Silizium hat zwar 4 Bindungen, ist aber nicht geeignet eine solche Vielfalt an unterschiedlichen Bindungen zu erzeugen, wie es die organische Chemie beschreibt.

Die zyklischen Kohlenwasserstoffe haben kein Pendant bei den anderen Elementen des Periodensystems.

Isaac Asimov war nicht nur Biochemiker und Sachbuchautor, sondern hat auch außergewöhnlich viele gute Science-Fiction verfaßt. In einer Kurzgeschichte befaßt er sich mit dem Leben auf der Basis von Silizium: https://en.wikipedia.org/wiki/The_Talking_Stone

Chemisch ist jedes Element als Basis geeignet, das sich wie Kohlenstoff verhält (4 Valenzelektronen), also z.B. Silizium. Im wesentlichen sind mit solchen Elementen die gleichen Bindungen wie mit C möglich.

Ein paar Unterschiede gibt es aber schon. Alle C-Ersatzelemente -

  • kommen seltener vor
  • haben höhere Atommassen und reagieren daher träger

Besonders aus ersterem Grund hätte siliziumbasiertes Leben auf der Erde null Chance gehabt und wäre (aus beiden Gründen) schon in der Frühphase verdrängt worden.

Wichtig für die Entstehung von Leben ist auch ein Lösungsmittel/ Katalysator, wie Wasser. Selbiges wird deshalb als besonders geeignet erachtet, weil es über einen breiten Temperaturbereich in flüssiger Form vorkommt und damit ist der Temperaturbereich quasi vorgeschrieben.

Natürlich gibt es weitere Elemente/Moleküle, die in flüssiger Form vorliegen, aber es ist nicht wirklich hilfreich, wenn die Flüssigphase z.B. bei -180 Grad beginnt. Bei Tiefsttemperaturen laufen chemische Prozesse nämlich langsamer ab.

Die verfügbare Energie spielt auch eine Rolle - bei einem sonnenfernen Planeten würden Organismen wg. mangelnder Energie nochmals langsamer ablaufen.

:::::

### Aufgabe
Entnimm dem Text über siliziumbasiertes Leben wortgetreu die Passage, die mit „Wichtig für die“ beginnt und bis einschließlich „nämlich langsamer ab.“ reicht.

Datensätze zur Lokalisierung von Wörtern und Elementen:
:::::

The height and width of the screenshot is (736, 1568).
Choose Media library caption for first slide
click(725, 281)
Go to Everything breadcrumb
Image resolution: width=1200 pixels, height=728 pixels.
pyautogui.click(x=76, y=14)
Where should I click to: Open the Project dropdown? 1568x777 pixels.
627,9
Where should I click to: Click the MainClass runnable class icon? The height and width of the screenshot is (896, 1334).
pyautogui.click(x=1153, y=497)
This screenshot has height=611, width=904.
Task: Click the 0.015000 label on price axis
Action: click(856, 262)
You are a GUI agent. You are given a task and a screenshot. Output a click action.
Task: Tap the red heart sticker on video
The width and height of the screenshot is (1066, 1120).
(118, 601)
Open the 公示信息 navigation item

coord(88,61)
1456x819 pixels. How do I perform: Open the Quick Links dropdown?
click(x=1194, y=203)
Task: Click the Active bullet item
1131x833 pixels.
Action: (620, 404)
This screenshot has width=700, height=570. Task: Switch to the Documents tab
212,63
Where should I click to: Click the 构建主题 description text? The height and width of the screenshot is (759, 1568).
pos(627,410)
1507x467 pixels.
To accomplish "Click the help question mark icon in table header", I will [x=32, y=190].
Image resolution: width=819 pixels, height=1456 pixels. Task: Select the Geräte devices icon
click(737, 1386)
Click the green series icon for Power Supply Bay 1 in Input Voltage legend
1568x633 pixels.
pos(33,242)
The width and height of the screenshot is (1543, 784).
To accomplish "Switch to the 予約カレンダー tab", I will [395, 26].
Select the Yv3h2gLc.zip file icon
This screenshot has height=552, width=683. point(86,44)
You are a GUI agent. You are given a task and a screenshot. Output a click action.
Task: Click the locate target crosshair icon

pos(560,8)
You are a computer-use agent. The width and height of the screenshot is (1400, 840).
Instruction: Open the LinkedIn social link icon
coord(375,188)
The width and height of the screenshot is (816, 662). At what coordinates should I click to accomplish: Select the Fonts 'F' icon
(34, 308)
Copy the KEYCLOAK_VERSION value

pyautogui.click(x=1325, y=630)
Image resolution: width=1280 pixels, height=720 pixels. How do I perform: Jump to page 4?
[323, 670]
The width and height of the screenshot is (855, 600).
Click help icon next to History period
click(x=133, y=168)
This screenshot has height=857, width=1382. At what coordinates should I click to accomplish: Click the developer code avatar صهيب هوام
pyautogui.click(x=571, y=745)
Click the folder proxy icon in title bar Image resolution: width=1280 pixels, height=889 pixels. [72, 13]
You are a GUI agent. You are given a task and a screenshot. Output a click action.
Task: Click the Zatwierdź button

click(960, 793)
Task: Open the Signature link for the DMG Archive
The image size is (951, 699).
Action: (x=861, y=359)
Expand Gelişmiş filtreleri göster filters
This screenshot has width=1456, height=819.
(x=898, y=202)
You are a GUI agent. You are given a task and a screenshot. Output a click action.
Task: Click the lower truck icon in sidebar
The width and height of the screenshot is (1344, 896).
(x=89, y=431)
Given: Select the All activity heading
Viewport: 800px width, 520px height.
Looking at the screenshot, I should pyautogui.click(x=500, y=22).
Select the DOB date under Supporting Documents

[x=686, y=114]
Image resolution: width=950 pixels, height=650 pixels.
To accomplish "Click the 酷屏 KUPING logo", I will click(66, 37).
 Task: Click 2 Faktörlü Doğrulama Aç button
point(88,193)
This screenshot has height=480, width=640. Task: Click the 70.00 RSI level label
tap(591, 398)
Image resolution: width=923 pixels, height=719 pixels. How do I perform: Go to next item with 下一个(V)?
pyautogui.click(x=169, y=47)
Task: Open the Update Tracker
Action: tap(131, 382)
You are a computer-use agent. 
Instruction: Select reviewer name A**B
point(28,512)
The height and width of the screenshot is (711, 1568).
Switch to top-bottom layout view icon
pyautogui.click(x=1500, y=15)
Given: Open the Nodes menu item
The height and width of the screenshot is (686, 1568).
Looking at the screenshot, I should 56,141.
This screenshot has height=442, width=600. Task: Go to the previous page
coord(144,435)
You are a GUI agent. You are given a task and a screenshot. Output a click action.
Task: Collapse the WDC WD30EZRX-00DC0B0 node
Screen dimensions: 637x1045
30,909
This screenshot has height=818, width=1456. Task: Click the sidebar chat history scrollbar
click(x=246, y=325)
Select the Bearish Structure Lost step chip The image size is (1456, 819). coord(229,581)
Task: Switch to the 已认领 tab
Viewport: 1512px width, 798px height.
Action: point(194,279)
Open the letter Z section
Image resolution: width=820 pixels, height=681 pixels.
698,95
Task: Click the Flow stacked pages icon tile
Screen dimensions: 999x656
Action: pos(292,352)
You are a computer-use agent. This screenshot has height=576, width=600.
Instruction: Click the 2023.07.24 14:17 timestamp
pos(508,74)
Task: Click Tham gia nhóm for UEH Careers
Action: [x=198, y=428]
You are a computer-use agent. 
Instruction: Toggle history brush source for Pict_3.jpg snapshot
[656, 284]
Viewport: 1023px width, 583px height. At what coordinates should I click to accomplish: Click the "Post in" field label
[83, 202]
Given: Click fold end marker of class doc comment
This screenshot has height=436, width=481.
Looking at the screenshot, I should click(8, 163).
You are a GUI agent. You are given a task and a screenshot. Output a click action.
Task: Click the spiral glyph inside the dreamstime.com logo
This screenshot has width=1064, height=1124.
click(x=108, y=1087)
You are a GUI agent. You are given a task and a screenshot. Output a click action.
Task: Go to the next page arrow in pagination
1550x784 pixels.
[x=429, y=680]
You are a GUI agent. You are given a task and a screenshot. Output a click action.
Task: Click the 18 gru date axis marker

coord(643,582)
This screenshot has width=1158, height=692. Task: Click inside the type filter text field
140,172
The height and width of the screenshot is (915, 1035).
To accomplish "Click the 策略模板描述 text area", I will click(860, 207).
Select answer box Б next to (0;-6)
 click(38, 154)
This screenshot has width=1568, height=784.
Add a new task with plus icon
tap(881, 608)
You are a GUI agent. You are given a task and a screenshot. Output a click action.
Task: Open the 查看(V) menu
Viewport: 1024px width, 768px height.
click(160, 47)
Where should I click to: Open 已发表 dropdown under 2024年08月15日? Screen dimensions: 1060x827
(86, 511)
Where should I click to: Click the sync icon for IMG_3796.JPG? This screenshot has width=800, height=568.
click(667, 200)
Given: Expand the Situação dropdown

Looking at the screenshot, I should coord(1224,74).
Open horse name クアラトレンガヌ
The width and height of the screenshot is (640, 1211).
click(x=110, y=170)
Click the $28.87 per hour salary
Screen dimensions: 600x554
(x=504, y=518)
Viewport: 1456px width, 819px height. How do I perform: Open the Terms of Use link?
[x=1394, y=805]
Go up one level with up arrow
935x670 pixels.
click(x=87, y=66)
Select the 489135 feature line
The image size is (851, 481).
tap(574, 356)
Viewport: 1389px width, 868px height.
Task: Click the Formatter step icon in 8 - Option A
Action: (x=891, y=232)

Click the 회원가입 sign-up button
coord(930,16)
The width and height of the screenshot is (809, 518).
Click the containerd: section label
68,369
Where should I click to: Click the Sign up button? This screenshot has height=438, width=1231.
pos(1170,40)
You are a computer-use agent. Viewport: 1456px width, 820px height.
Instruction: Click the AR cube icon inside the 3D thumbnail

:::::

### Vollständige Ausgabe
Wichtig für die Entstehung von Leben ist auch ein Lösungsmittel/ Katalysator, wie Wasser. Selbiges wird deshalb als besonders geeignet erachtet, weil es über einen breiten Temperaturbereich in flüssiger Form vorkommt und damit ist der Temperaturbereich quasi vorgeschrieben.

Natürlich gibt es weitere Elemente/Moleküle, die in flüssiger Form vorliegen, aber es ist nicht wirklich hilfreich, wenn die Flüssigphase z.B. bei -180 Grad beginnt. Bei Tiefsttemperaturen laufen chemische Prozesse nämlich langsamer ab.